В целом, тональности Й. Гайдна с точки зрения театрального света предопределили интересный поворот в тональной семантике. Согласно сложившимся закономерностям, которые подробно изложены О. Захаровой в работе «Риторика и клавирная музыка XVΙΙΙ века» тональности, преимущественно, рассматривались как выражение какого-либо аффекта. Так, например, с ре мажором связывались в первую очередь «шумные» эмоции - героика, бравурность, победное ликование, с фа мажором, согласно характеристике, данной в 1713 году Маттезоном - «прекрасные чувства мира: великодушие, постоянство, любовь, естественность, простота». За соль мажором утвердилось все идиллическое и пасторальное. А минорные тональности - до, фа, соль, си-бемоль - считались наиболее печальными. Так о них писали Кванц и Кирнбергер [147, 72]. Й. Гайдн, в отличие от своих современников, впервые трактует тональности в качестве театрального света. Отсюда они обладают необыкновенной гибкостью, подвижностью, любыми уровнями яркости, цветовыми оттенками, разнообразной палитрой, получают колористические характеристики, свойственные театральному освещению, такие как тень, полутень, ночной полумрак и другие, а также входят слагаемыми в строительство «зрительного» образа спектакля, предполагающего наличие контрастных смен декораций.

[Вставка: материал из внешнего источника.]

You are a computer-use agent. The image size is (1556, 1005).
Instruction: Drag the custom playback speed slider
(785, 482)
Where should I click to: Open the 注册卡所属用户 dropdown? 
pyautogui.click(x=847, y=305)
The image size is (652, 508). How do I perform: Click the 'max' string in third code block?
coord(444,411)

Уподобляясь целостным актам итальянской комедии, части клавирных трио предстают подобием развернутых театральных сцен и также чередуются по принципу контраста. Так, инструментальный цикл как совокупность контрастирующих частей, связанных определенным композиционным единством, представлен в творчестве Гайдна в чрезвычайном многообразии, подчас даже «пестроте» своего строения. Он может быть 2-х, 3-х и 4-х частным. В процессе эволюции ансамблевых сочинений прослеживается движение от многочастных композиций к двухчастным.
Особого внимания заслуживает внутрициклический темповый контраст. При этом общая структура каждого цикла по характеру темповых смен получает свой индивидуальный рисунок. Метод графического изображения трех или четырехчастных формул темповых линий в симфониях Й. Гайдна и его современников предложен С. Скребковым в исследовании «Художественные принципы музыкальных стилей». Используя этот метод, представим некоторые из таких схем, характерных для клавирных трио:
«Зигзагообразное» сближение темповых полюсов
(Трио № 27 C-dur, соч., 86(78), в трех частях)

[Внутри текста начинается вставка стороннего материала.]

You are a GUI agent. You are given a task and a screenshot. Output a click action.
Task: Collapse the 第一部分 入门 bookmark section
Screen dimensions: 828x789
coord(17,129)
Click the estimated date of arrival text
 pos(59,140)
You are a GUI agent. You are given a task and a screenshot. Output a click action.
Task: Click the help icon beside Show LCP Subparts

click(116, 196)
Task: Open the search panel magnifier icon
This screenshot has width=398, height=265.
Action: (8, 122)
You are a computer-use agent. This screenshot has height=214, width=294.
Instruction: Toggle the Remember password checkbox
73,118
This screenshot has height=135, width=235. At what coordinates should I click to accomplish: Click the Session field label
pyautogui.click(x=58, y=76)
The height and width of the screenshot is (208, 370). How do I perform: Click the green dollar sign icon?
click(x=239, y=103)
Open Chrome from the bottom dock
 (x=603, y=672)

Векторная направленность в сторону замедления темпа
(Трио № 26 F-dur, нумерация по Edition Peters, в трех частях)
Векторная направленность в сторону ускорения темпа
(Трио № 10 D-dur, нумерация по Edition Peters, в трех частях)
Бинарный темповый «скачок»
(Трио № 24 B-dur, нумерация по Edition Peters, в двух частях)
Дихотомическое (двойное) усиление темпового контраста
(Трио № 17 g-moll, нумерация по Edition Peters, в четырех частях)
В подобной свободе заключены два общих и, в условиях циклического контрастирования, противоположных принципа структуры - поляризации контраста и сближения полюсов, как векторного, так и зигзагообразного в наибольшей мере раскрывающихся в развитии сюжета.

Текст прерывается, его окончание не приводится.